From "Il Riformista", December 23, 2006

La grande illusione di Francesco Forte


Il progetto di manovra di finanza pubblica per il 2007 è inscrivibile fra i classici esempi di come si può praticare su larga scala l’illusione finanziaria. Ed è anche un caso, altrettanto classico, di manovra di stampo benesserista, secondo una concezione per cui la finanza pubblica è una macro variabile indipendente dall’economia di mercato, che può attuare equità ed efficienza, senza tenere conto degli effetti perversi sull’efficienza dell’eccesso di pressione fiscale delle redistribuzioni “sociali” e delle modifiche incerte e oscure.
Il presente saggio viene scritto quando ancora la manovra è in fase di limatura. Il ministro Padoa Schioppa sostiene che il bilancio del governo italiano si trovava in condizioni difficili e che egli ha dovuto operare in stato di necessità. E ciò in quanto il governo Berlusconi gli ha lasciato un sistema di entrate in disordine e carente. L’anemia del sistema tributario sarebbe derivata dal fatto che, facendo troppi condoni, le basi imponibili si sono erose. Per avallare la falsa tesi dell’emergenza finanziaria, il governo Prodi, poco dopo l’entrata in carica, ha fatto certificare il bilancio del 2006 da un’apposita commissione di verifica contabile. La commissione accertò che il bilancio del 2006 avrebbe avuto un deficit attorno al 4,4 del pil e non del 3,8 come da previsione del maggio. Questo risultato, ampiamente pubblicizzato, peraltro sottovalutava la dinamica delle entrate, allora chiaramente in crescita. E dipendeva da una dinamica della spesa che, invece, stava per andare fuori controllo rispetto ai parametri previsti. Non si trattò di una verifica per dare trasparenza al bilancio pubblico, ma di un messaggio di allarme, volto a creare una illusione finanziaria, per soddisfare le richieste delle forze politiche del nuovo governo, che volevano una dilatazione della spesa pubblica.

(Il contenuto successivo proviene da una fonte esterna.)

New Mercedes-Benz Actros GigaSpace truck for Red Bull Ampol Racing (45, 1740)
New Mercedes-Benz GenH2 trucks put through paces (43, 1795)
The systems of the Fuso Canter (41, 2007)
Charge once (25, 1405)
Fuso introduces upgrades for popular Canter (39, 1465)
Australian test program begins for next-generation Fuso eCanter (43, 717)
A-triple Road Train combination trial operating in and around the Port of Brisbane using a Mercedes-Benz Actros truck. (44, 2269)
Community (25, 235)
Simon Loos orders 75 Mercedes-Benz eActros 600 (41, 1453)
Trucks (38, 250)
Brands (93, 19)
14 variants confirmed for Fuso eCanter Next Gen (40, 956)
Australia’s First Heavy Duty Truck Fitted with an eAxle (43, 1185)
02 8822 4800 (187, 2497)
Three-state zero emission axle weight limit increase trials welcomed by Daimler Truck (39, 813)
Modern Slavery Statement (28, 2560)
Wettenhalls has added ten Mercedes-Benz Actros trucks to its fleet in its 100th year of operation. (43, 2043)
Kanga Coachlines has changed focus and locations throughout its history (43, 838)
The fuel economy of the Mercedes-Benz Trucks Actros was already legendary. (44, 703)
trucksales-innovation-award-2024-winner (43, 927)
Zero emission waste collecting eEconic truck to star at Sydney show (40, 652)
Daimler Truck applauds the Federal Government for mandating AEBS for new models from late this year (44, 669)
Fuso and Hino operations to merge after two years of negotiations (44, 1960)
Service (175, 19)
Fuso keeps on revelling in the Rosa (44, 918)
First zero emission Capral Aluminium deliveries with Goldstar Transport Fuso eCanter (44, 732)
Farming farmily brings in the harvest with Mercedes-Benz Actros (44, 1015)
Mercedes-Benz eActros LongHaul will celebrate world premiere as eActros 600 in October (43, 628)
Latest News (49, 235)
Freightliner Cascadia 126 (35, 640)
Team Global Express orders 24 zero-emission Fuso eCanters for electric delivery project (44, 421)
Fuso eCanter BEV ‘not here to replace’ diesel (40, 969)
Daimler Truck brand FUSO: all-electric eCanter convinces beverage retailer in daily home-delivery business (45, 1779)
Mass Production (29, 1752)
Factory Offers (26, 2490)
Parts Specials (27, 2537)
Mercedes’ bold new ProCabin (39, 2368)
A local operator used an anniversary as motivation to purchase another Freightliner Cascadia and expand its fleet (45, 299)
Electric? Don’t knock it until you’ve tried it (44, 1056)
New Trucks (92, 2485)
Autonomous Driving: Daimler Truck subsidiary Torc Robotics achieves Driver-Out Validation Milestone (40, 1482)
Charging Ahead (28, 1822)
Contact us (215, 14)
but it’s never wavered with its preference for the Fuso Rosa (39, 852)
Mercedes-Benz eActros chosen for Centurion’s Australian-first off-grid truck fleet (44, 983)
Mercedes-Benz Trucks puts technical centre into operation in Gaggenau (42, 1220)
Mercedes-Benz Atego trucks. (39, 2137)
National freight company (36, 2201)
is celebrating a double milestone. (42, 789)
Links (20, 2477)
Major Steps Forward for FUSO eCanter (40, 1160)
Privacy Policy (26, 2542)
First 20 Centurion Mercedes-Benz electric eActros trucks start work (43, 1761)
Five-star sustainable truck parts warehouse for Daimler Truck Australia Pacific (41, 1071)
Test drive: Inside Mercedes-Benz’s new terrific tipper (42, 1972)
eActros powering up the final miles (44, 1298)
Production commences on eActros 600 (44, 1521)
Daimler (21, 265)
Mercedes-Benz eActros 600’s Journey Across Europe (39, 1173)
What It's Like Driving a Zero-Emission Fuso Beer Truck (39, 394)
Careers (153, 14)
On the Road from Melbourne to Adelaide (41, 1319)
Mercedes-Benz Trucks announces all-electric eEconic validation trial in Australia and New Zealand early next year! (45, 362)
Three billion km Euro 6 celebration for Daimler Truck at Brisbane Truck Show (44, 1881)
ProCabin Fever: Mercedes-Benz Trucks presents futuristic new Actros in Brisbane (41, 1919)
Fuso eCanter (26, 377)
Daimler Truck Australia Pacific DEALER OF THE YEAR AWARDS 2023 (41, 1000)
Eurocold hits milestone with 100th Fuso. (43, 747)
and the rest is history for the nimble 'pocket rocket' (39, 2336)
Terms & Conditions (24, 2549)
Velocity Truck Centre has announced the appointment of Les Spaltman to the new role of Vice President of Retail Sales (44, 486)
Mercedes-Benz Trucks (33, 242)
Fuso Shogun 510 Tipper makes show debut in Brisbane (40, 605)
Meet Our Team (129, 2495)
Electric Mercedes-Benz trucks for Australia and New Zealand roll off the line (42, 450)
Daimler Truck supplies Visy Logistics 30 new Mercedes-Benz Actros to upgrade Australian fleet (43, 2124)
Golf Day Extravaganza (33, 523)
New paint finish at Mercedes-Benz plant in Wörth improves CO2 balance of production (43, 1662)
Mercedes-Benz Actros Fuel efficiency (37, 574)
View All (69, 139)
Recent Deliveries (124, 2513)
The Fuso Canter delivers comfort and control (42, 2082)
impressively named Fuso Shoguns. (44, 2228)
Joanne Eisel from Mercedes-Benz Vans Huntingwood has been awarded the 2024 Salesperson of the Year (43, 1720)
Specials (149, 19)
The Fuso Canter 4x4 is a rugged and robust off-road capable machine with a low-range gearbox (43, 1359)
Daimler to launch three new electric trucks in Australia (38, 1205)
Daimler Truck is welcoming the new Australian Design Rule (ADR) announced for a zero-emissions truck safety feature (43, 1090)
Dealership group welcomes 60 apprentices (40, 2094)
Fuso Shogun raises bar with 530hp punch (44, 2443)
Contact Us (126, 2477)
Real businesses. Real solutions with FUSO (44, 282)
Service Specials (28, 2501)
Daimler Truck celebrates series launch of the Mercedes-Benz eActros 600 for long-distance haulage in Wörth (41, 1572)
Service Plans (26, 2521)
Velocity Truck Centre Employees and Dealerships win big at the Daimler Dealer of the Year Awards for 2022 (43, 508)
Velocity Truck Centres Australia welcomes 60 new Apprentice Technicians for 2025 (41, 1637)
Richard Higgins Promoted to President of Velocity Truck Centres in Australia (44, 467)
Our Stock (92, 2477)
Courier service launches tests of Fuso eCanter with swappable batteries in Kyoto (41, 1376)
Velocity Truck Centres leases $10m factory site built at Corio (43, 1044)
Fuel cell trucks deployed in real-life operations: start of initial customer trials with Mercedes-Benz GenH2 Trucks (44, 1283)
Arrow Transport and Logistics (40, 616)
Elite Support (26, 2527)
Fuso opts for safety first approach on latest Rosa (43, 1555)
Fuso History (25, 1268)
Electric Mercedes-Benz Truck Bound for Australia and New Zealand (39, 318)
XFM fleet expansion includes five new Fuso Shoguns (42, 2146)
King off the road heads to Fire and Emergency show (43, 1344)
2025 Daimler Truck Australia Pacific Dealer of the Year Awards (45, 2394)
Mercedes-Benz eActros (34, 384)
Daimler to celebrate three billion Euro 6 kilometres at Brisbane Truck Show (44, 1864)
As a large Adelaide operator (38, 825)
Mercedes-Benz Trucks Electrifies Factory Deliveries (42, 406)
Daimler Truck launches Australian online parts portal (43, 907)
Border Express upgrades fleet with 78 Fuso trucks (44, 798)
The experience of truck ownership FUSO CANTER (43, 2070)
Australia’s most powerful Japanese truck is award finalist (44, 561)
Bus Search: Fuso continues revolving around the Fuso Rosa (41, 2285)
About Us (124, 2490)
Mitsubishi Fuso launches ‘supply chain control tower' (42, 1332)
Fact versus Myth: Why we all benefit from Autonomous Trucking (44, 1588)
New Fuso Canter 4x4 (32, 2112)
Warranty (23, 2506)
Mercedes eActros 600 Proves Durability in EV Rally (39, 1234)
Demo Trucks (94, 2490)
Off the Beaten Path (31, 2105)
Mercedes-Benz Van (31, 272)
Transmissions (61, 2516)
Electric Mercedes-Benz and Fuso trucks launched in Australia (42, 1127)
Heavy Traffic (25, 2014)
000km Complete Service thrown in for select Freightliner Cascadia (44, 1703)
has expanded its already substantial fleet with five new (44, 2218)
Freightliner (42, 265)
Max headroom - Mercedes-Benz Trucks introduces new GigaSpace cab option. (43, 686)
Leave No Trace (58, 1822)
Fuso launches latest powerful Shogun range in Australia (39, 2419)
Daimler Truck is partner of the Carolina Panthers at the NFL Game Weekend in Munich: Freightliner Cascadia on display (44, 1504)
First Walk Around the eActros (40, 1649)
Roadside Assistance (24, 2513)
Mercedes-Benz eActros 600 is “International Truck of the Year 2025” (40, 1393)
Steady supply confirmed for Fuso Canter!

Ma la dinamica dei gettiti fiscali del 2006 è proseguita in modo da sopravanzare gli eccessi di spesa rispetto ai parametri stabiliti. E il deficit italiano nel 2006 (dati isae) si attesta attualmente sul 3,6 per cento del pil, al netto dell’onere di rimborsi iva dovuti ad una sentenza dell’Unione Europea, che ammette la detraibilità iva delle spese per autovetture detraibili per l’imposta sul reddito.
Addossando al 2006 tali rimborsi, dovuti a varie annate precedenti, per un importo pari all’1 per cento del pil, si è operata una nuova illusione finanziaria. Infatti questi rimborsi non sono stati ancora versati e non verranno, verosimilmente, pagati nel 2006, ma solo negli anni a venire, con molta gradualità.

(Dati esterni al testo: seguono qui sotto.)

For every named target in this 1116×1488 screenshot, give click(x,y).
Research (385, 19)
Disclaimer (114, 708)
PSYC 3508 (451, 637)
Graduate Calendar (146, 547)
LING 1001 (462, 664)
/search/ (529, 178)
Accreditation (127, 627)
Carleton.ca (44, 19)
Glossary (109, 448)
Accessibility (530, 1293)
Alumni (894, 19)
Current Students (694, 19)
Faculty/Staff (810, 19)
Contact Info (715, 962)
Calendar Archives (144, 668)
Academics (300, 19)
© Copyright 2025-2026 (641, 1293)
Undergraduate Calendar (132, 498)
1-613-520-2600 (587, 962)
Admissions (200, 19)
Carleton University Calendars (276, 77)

Nel frattempo la perdita di gettito, a regime, viene più che recuperata, tramite la riduzione della quota di spesa per autovetture detraibile nelle imposte dirette e quindi nell’iva. Questi rimborsi sono addossati contabilmente al 2006, allo scopo di far apparire un deficit di partenza di 4,6 per cento del pil, in luogo di quello vero di 3,6.
Così si nasconde il fatto che le entrate erariali sono aumentate, sino a tutto il settembre 2006, di 20 miliardi di introiti permanenti, più 4 una tantum. Da ciò si può desumere che i condoni non hanno affatto eroso il gettito. Hanno aiutato a far emergere il sommerso. E le riduzioni di aliquote hanno favorito la crescita del gettito, assieme e più di quella dell’economia. Buona anche l’eredità del bilancio di cassa, che ha un andamento molto migliore di quello del 2005: e, finalmente, vicino al deficit di competenza.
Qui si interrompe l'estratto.